Buh? Encryption is de-facto illegal in China. To the extent SSL is used, you can be sure that the government already has a copy of the master key. I've worked on Chinese deployed train systems, and we were banned from encrypting train control signals (signing was allowed, though), just in case someone might try to sneak in a political message in an ATO control telegram...

[im2w1l]

Not breaking encryption itself. Breaking encryption to serve malicious scripts.

[icebraining]

So breaking encryption is accepted; serving malicious scripts is accepted (it's what happened in this attack), but breaking encryption to serve malicious scripts would be out of limits? That doesn't make much sense.

[im2w1l]

Serving malicious scripts is very bad, and may not actually be accepted. I know I would hesitate to use baidu analytics after this. But people might come around if they say something about SSL and wont happen again.

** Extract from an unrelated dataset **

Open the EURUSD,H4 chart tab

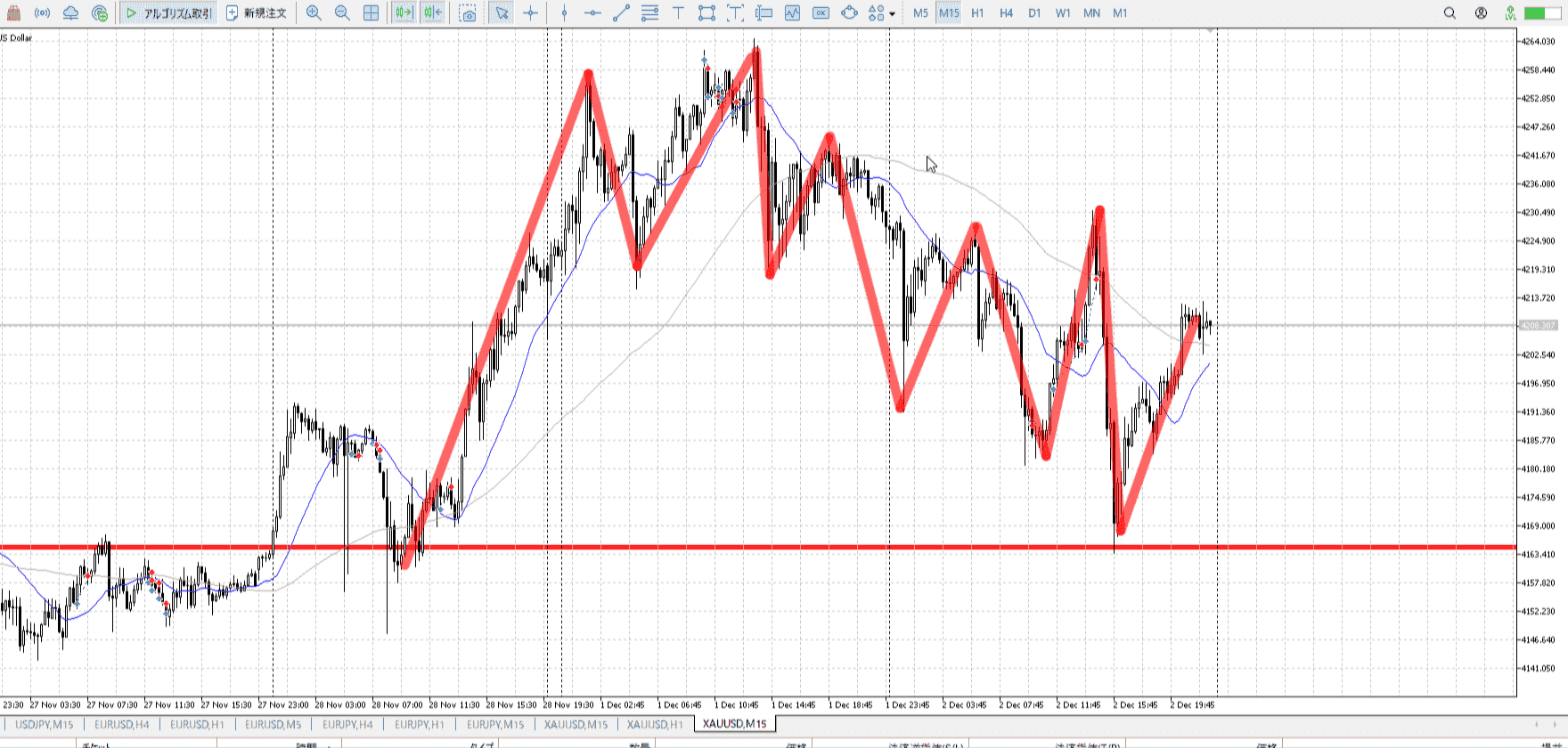click(122, 724)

If the encryption is then broken and it is done again, then a) it will prove that China did it. Because you can see who signed the certificate. b) it will prove that technical countermeasures are not enough, since the problem is deeper than that.

[Estragon]

Why is encrypting train control signals a good idea? What reasons were given for the ban?

[KMag]

> Why is encrypting train control signals a good idea?

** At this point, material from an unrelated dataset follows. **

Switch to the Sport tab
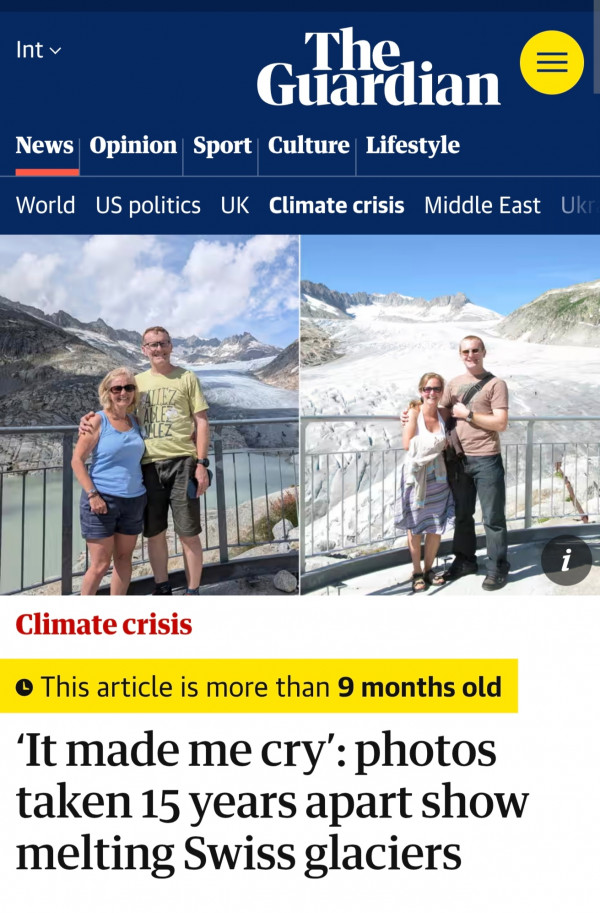 222,145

Because someone might like to mess with train signals, and in the off chance that some weakness is found in the MAC/signature scheme you're using, forcing an attacker to guess at which messages they're manipulating and how will make their attack more difficult.

If you're working with a networked application, even if it's on a non-public network, you should be asking yourself "why not encrypt?" instead of "why encrypt?". This is doubly true of critical infrastructure that's expensive and slow to replace.